In the meantime things are wrapping up on board. I finally watched The Assassination of Jesse James which I had seen in the ship’s DVD collection when I first boarded. I just needed a straight three hours to watch it all. In the conference room we did a final briefing and recap of our trip. The expedition leaders made us all a DVD with a photo montage as the final recap. Also on the DVD are pdf files of all the lectures, stops, animal sightings, and group pictures.
It wouldn’t play in my Macbook without using VLC. The French family had even more trouble than I did. The DVD got stuck in their mac and they had to reboot because the computer froze.
During the photo montage recap I couldn’t help but think what a terrible thing friendship is because it is pure favoritism. Everyone clapped at certain pictures of certain people - the Krauss’, the Braeli’s, Hugo, even at a picture of myself building the snow penguin. But after my picture followed two pictures of people no one clapped for, my French roommate and an old Italian lady. It didn’t seem right. There are definitely a few stars on this trip, namely Otto Krauss, Tim, and Jordan but they have also done the craziest things like swimming in the Antarctic waters and Jordan stripping to his underwear to pose for an Israeli magazine.

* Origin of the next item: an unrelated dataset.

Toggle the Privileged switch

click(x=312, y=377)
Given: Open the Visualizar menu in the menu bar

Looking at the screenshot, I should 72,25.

Sebastian, the team leader, thanked everyone for making the trip fun and enjoyable and marvelled at the unity we had all shared. He said it’s not usually that way. Alan Kraus gave me his business card and said to come visit his dairy farm next time I’m in Wisconsin.
Just before lunch there was a problem with some pipes near the bar and common room. They had to rip out a wall panel and collect leaking water in trashcans. It took them a few hours to fix the problem. They had to weld the pipe back shut too.
The Captain's Dinner was tonight. King crab cocktail, soup, filet mignon, and chocolate cake plus a champagne toast. Following dinner in the common room was the handing out of certificates. This was to certify that we had indeed walked up on the Antarctic continent. Everyone received an applause as their name was called out. Some got more applause than others. Goes back to the friendship rant. I think Hugo got the most applause. Some people posed to get a photo with Sebastian and the Captain who were handing out the certificates. Anyway having a certificate seems self-congratulatory and stupid to me. It’s not like we are real polar explorers. We are merely tourists on a cruise.
There was another secret party below deck with the crew. Dancing. Strange booze concoctions. I pissed off the deck and into the Beagle Channel. I overheard a conversation between Otto and the bartender and apparently the last group of tourists were all a bunch of jerks. I can’t imagine why people are jerks especially on an awesome cruise to Antarctica. I hope I’m not a jerk.
Yesterday it pained me to think that one say this ship will be empty. One day there will be a cruise and it will be the last cruise. One day all these people I have met will be dead and no one will have known them or care.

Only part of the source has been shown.